How is it that one word can resonate through your head like that? All she said was “yeah” and yet it feels like we just had a twenty minute conversation about the meaning of life. It wasn’t really conviction as much as true feeling behind the words. Like everything she says has a purpose.
Alright, Charles, time to take that dive. Just say hi, see if she’ll even react. Would it seem weird to say hi? Is she going to think I’m some kind of creep for sitting here on my day off? We had to stop working two people shifts since business is down, so me and Chad trade off lately. She knows that.
My eyes widen a second, and look over. She’s standing next to me! Am I imagining this? Is it a dream playing out in my head of how I want things to go? No, she’s actually starting the conversation for me.
Hey you? Really? That’s all I’ve got? Fuckin’ hell. I could have at least said her name or come up with something better than “Hey You”.
“Just can’t stay away, can you Charlie? I don’t blame you, this place is rather lovely in a quant sort of way. It’s a shame you guys are losing all that business to that corporate shithole down the street.”
“Yeah, no kidding, my wallet is dry from the cut-backs Mr. Hassel has had to make.”
There you go, that was a little better. At least that sentence had some substance to it!
“It does suck, really. Here’s your coffee.” Chad slides the cup across the counter and turns to the machines
pretending to whip them down. He’s just avoiding being a part of this awkward scene.
“Well, nice seeing you Charlie. See you guys next week.” She turns over and slides the cup into her hand,
and begins her walk towards the door. “Oh, and by the way, if you want to ask me out, better do it before I leave.”
“What… I… what?”
I have to admit, that came as a shock.
“Come on Charlie, we both know that’s why you’re here.” She leans her back against the door and takes a sip out of the cup. “Do I have to do it for you? Fine. Charlie, we should hang out sometime. Actually, how’s tomorrow sound?
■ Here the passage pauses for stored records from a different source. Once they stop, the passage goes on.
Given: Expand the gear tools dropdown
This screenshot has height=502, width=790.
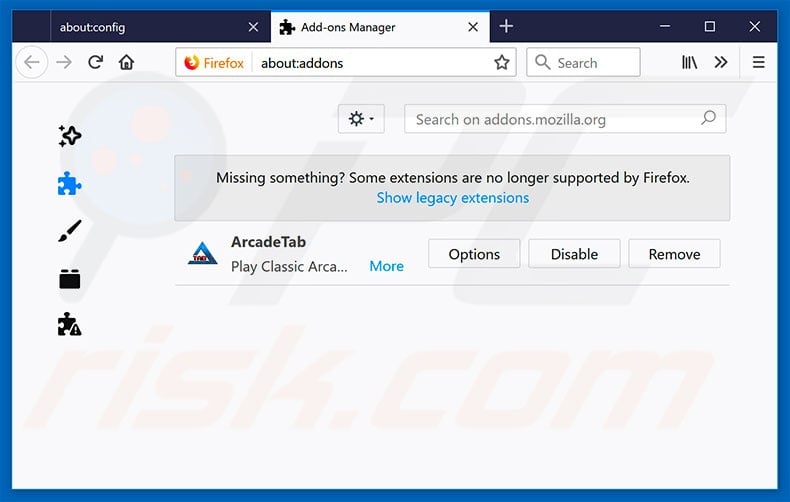Looking at the screenshot, I should (x=361, y=119).
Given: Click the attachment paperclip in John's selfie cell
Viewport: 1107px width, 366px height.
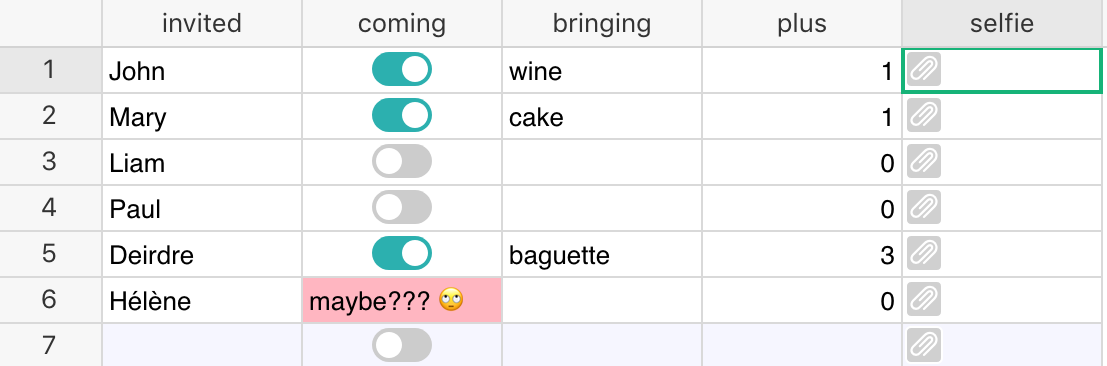Looking at the screenshot, I should coord(923,70).
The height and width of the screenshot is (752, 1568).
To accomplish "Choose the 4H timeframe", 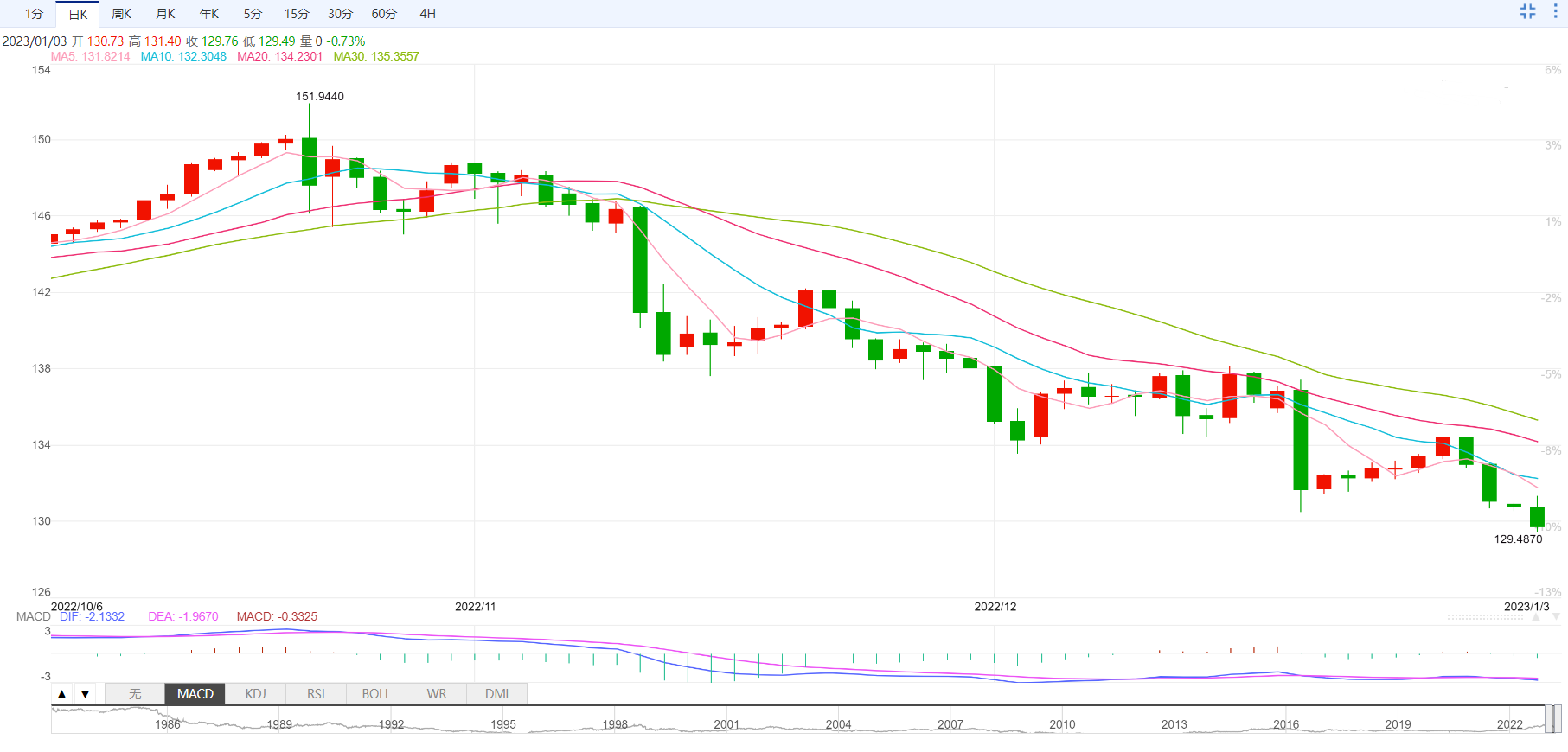I will [427, 14].
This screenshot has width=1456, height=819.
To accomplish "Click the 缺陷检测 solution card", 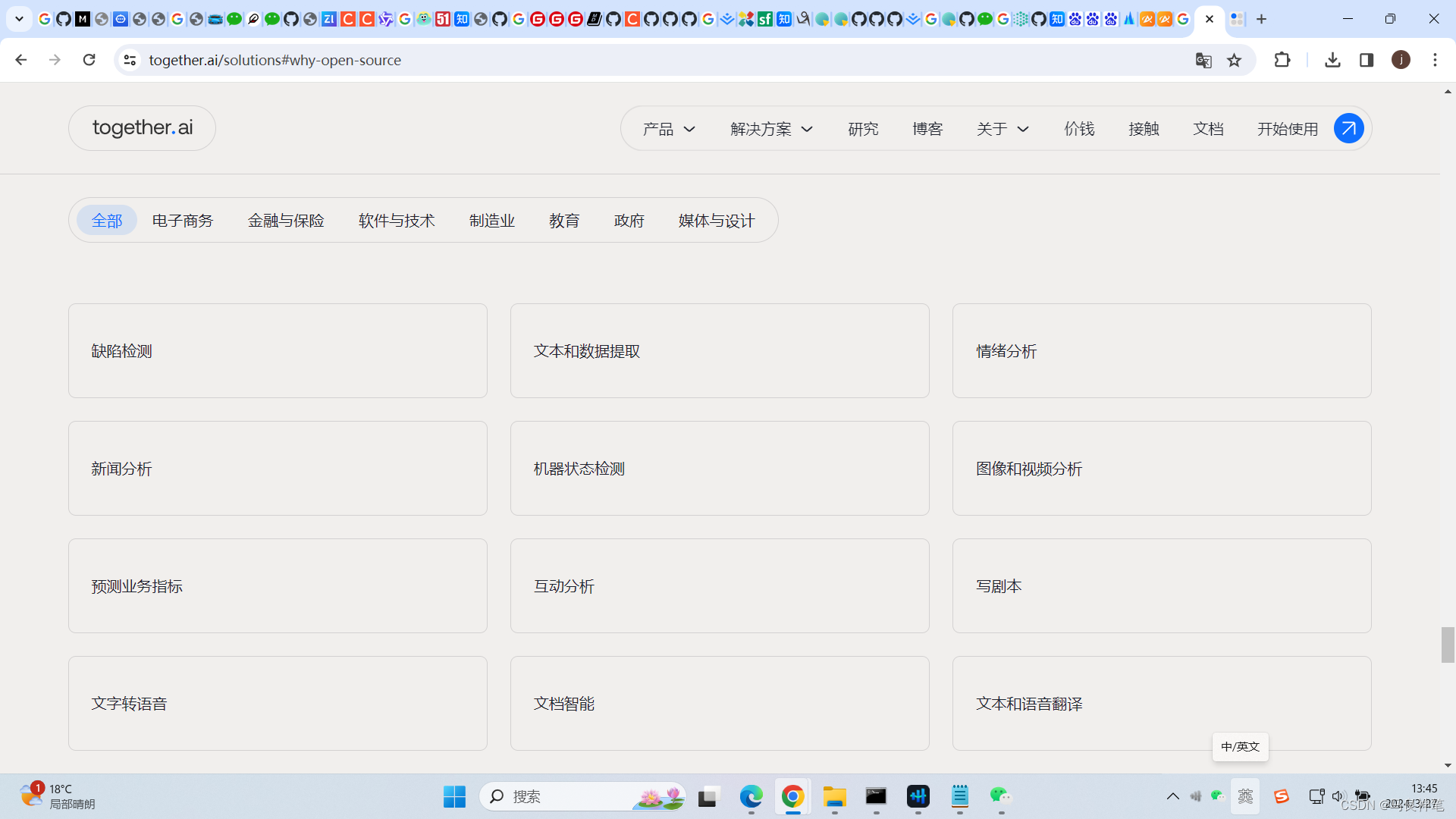I will pos(278,351).
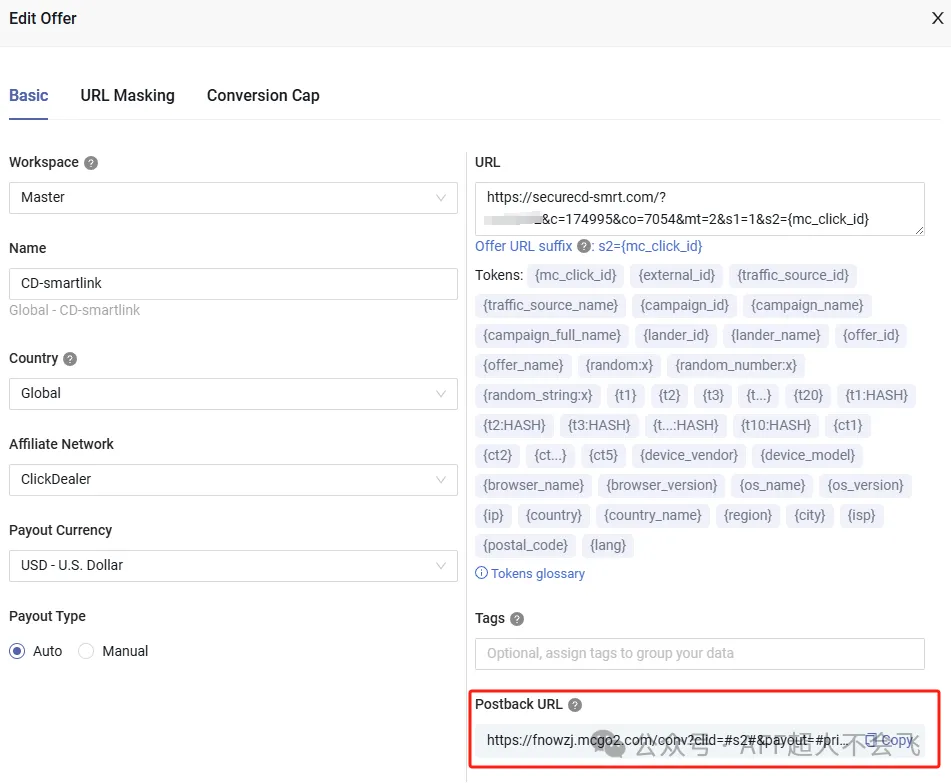Close the Edit Offer dialog with X
The width and height of the screenshot is (951, 783).
[938, 18]
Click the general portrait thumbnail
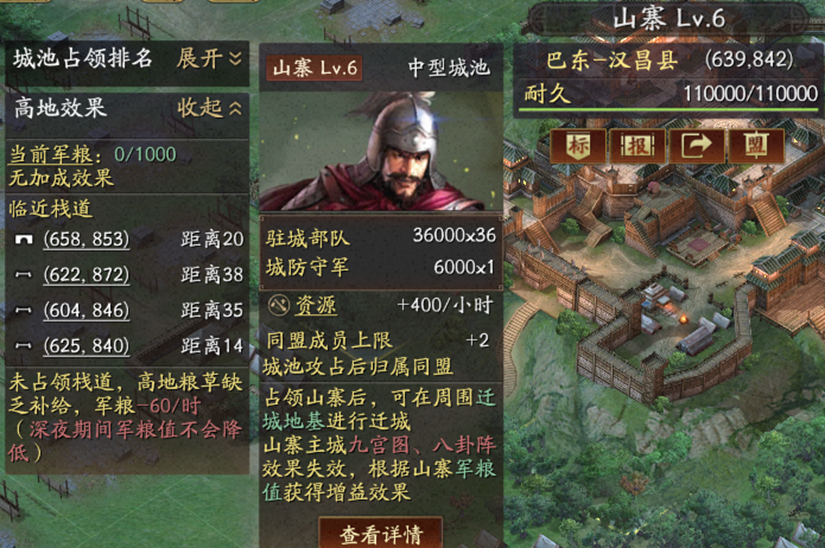Screen dimensions: 825x548 pos(380,151)
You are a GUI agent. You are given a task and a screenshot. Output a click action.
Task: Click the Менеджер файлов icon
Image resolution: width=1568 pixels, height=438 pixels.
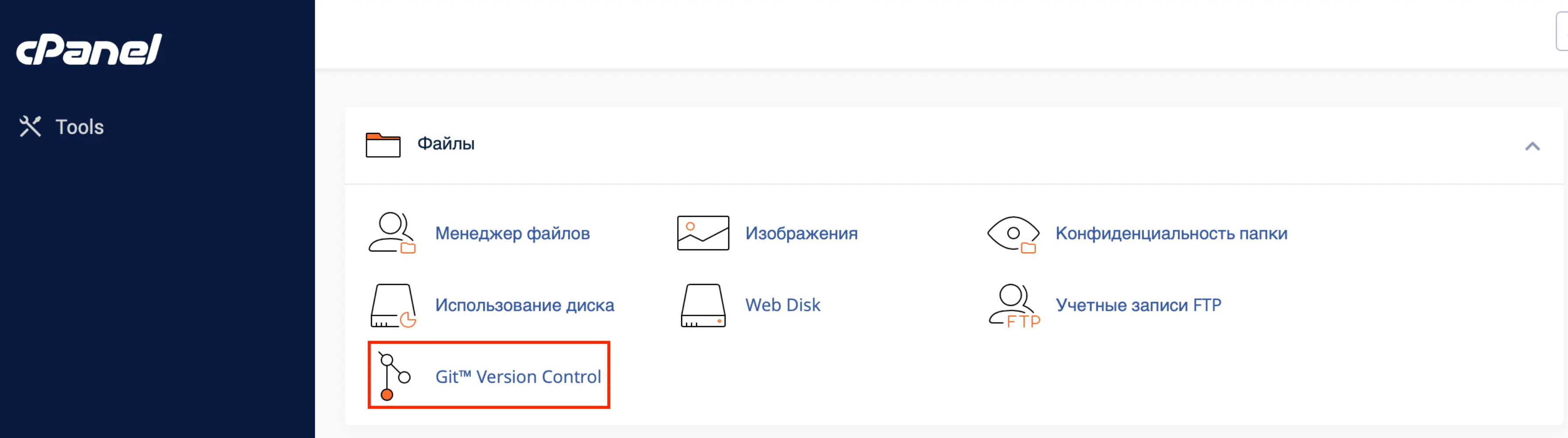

One of my pieces is being put up in an independent gallery showing downtown, you could come with to the opening.”
“Um, sure…” I know jack shit about art, but I’m not even going to consider admitting that, let alone passing up this chance. “That sounds great.”
The sounds of the outside brush in as she leans back into the door. “Cool, meet me out front of this place tomorrow, say… noonish?”
“Yeah, of course, see you then.”
“Cool. Bye guys.” She wrestles her way out of the heavy glass door and takes her steps to the corner, and disappears out of site.
What just happened? That’s all that’s in my mind now.
“Shit man, now that was unexpected!” Chad lets out a bigger chuckle than he’s known for. “Good for you, I was thinking you’d just run out the emergency exit as soon as she came in. But that, that is pretty solid right there.”
I lean back in the chair, letting it creak on the wood floor, “Yeah, I guess that works just fine.” I let out a half-relieved, half-amused laugh.
There isn’t much else to this story. Just another day in another life. One in about five billion. Nothing special. I’m sure this has all happened many times before. But it really does catch you by surprise when it happens. I guess there is something to be said about the little battles won. Sometimes things work out in odd ways.
Sometimes only one roll of the dice is all you need to take the house.